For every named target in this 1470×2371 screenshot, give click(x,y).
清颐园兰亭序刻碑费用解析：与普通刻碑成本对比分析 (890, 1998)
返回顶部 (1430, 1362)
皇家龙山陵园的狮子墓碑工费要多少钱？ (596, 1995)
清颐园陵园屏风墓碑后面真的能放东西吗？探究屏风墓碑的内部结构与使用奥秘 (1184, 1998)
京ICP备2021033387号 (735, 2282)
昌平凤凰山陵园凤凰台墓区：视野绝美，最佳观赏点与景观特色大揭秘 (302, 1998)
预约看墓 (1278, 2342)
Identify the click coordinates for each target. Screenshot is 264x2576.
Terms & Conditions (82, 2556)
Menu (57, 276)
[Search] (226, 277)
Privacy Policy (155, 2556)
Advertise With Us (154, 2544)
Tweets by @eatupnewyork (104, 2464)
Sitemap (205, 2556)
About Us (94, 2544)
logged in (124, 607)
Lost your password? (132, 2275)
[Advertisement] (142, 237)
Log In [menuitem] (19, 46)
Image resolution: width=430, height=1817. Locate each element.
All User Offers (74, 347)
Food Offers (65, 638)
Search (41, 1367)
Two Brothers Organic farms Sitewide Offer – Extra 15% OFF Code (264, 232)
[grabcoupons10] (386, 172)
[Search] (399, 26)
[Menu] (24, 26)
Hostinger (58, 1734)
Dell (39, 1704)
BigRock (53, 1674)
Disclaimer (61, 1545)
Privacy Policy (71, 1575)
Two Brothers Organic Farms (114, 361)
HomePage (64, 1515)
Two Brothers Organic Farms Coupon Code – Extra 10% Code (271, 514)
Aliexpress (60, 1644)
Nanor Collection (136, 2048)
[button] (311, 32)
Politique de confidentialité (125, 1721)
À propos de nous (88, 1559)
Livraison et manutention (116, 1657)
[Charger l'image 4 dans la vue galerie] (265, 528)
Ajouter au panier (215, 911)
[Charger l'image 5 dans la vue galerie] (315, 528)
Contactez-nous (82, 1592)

+ + + + +

TASK
In the entries above, locate every line with the word "each" and copy it.

ANSWER SPACE
Identify the click coordinates for each target. Screenshot is 264x2576.
Image resolution: width=430, height=1817. Locate each element.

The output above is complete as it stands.